Thank you for responding to my post.
I have to disagree with your first premise, because stretching and meditating are not intrinsically evil, whereas abortion and euthanasia are. Do you honestly think they are comparable?
You’re welcome. Glad you are in the discussion.
I was using it as an example of thinking not as a subject comparison.
The fact that Yoga and mediation either originated or achieved a level of effectiveness through non-Christian religions does not make them evil.
Any religion that worships false gods contains evil as they distract away from Jesus, even though the reach for the divine in any religion is to be respected. We do still have the Ten Commandments (about “idols”). Not everything in other religions are evil, there is often truth amongst the thorns, and stories of love.
Consider this official statement from one of the very Church documents you linked to, On Some Aspects of Christian Meditation. After advising prudence when considering these practices of other religious origin (and I’m certainly not arguing against prudence), the Roman Curia goes on to tell us:
"This does not mean that genuine practices of meditation which come from the Christian East and from the great non-Christian religions, which prove attractive to the man of today who is divided and disoriented, cannot constitute a suitable means of helping the person who prays to come before God with an interior peace, even in the midst of external pressures."
I think what it meant is that people who reach for the divine, even if their worship is a bit off-centre, God will be there somewhere. And might give some level of peace or even in the meditation they might feel peace. However, a Christian would never be advised to worship using other religion’s ways and means. So this article is obviously written for inter-faith dialogue to show recognition of other religion’s reach for a divine power - transcendence. And this is why one is to be prudent - to not appropriate more than it is one’s duty to do so. Look for Christ but not renounce one’s own religion in the meantime.
The notion that Hinduism and Buddhism have a demonic foundation cannot be reconciled, to my way of thinking, with these words of Saint Pope John Paul II, addressed to the U.S. in 1987: "To the Buddhist community, which reflects numerous Asian traditions as well as American, I wish respectfully to acknowledge your way of life, based upon compassion and loving kindness, and upon a yearning for peace, prosperity and harmony for all beings. May all of us give witness to compassion and loving kindness in promoting the true good of humanity.

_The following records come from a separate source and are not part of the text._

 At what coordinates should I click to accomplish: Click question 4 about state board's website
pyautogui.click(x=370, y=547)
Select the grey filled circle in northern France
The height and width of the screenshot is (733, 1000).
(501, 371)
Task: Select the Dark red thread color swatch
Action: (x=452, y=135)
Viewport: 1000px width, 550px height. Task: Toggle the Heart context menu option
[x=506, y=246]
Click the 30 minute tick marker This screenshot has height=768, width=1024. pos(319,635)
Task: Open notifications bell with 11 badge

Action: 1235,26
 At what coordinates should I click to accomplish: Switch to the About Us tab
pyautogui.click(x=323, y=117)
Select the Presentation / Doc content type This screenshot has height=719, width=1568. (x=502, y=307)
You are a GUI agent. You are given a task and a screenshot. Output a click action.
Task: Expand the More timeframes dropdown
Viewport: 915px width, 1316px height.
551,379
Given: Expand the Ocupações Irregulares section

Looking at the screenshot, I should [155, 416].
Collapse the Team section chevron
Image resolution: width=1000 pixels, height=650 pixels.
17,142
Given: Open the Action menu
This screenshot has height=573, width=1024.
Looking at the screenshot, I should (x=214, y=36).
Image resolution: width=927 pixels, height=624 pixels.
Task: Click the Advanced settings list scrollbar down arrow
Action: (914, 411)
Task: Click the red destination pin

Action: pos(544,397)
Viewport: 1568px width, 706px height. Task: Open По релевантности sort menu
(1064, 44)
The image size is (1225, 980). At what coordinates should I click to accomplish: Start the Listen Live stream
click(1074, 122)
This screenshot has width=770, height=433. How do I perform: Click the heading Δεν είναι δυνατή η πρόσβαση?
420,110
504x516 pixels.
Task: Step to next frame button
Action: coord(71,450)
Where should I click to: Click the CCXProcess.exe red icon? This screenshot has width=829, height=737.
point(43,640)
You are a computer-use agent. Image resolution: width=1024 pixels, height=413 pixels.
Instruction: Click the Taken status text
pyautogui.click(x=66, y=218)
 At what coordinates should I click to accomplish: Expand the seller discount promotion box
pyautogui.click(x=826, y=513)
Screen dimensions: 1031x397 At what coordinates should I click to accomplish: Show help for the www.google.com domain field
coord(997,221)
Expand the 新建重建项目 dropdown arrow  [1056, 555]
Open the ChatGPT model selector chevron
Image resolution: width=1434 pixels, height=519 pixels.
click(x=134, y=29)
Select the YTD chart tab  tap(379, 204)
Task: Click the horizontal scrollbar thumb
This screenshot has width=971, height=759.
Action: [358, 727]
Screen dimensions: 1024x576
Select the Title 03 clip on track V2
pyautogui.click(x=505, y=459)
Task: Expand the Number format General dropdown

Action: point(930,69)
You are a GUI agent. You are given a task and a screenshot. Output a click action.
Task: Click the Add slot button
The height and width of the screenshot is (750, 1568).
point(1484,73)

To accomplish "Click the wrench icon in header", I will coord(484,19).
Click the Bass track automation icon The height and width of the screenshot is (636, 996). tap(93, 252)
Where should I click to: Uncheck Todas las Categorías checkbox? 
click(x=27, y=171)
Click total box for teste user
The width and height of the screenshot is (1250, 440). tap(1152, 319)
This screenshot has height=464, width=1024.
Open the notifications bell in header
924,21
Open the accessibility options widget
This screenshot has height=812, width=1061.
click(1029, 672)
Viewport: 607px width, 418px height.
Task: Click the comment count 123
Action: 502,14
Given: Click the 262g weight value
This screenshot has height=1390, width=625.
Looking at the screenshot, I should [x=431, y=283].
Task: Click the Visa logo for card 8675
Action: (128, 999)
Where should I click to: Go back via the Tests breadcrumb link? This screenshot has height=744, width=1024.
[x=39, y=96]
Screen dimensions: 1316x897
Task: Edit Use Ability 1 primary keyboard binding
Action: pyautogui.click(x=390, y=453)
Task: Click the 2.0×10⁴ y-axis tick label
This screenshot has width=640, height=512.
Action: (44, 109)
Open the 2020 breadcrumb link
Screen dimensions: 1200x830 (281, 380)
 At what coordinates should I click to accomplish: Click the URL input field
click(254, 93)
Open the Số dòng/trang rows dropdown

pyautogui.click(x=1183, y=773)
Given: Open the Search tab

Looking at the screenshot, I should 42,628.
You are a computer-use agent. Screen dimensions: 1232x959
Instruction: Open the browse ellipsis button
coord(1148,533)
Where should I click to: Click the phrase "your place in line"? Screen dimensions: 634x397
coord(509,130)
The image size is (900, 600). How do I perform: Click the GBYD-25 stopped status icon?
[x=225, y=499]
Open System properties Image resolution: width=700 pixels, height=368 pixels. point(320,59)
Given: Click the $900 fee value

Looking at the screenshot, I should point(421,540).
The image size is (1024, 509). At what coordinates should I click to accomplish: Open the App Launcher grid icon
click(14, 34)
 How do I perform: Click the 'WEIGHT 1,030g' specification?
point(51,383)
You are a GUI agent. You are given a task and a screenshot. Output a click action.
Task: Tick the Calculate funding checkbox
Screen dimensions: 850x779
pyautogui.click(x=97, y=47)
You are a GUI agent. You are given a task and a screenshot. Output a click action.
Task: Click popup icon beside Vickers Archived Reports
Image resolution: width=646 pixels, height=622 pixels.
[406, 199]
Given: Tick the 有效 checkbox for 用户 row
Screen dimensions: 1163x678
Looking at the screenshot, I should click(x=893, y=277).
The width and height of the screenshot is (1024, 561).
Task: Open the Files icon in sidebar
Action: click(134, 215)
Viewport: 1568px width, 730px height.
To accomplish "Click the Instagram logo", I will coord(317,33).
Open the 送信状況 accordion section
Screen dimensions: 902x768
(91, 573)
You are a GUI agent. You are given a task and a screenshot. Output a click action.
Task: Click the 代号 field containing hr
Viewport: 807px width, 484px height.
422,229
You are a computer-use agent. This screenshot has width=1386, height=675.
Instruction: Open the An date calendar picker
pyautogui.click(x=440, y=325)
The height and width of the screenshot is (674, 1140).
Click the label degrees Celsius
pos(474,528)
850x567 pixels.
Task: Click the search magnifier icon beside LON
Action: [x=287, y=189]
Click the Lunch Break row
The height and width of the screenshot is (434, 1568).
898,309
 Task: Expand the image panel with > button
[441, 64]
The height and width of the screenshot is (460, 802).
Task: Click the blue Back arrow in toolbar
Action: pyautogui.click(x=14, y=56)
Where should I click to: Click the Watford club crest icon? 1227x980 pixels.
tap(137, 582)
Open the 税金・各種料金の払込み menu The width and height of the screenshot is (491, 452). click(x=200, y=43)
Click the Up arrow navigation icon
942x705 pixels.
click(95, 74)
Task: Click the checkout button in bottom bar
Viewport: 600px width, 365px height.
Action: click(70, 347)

Read the CCC, I have provided the link on this thread. Peace works on different levels. Having seen what Buddhism can do to people this post is a bit iffy. St. Pope JPII was no doubt recognising and inspiring peace and harmony in the Buddhist communities. He wasn’t advocating their spiritual practice because the idea of reincarnation is a direct insult to God. He was showing love for their outward expressions of love towards one another not advocating their belief system.
To the Hindu community: I hold in esteem your concern for inner peace and for the peace of the world, based not on purely mechanistic or materialistic political considerations, but on self-purification, unselfishness, love, and sympathy for all. May the minds of all people be imbued with such love and understanding."
Again, he is consoling them for their obvious craving and reaching for divine qualities. He is not saying to Christians: “Go and practice Hinduism!”.
And living my faith as a Catholic follower of Christ is always a challenge, whether I meditate or do Yoga stretches or not. If meditation and Yoga allows me to take some focus off of myself - my worried mind and my aches and pains - so that I can be of better service to God and others, how can this be wrong or evil?
As St. Paul said; “Work out your own salvation”. No one is judging your own intentions.
I think personally that God does look on people mercifully and takes the good from the offerings of all religions as all of Creation came to be through Christ. But I think he turns away anything that is not good or has its roots in bad things. And, Satan acts not in accordance with God. So basically, just because God rewards someone in their religion for being kind and compassionate, does not mean that Satan also has no room to work; when he has been steering people away from the deeper love and truth and path of Jesus Christ. via other cults/religions he is hardly going to stop, is he. So are we to test the spirit?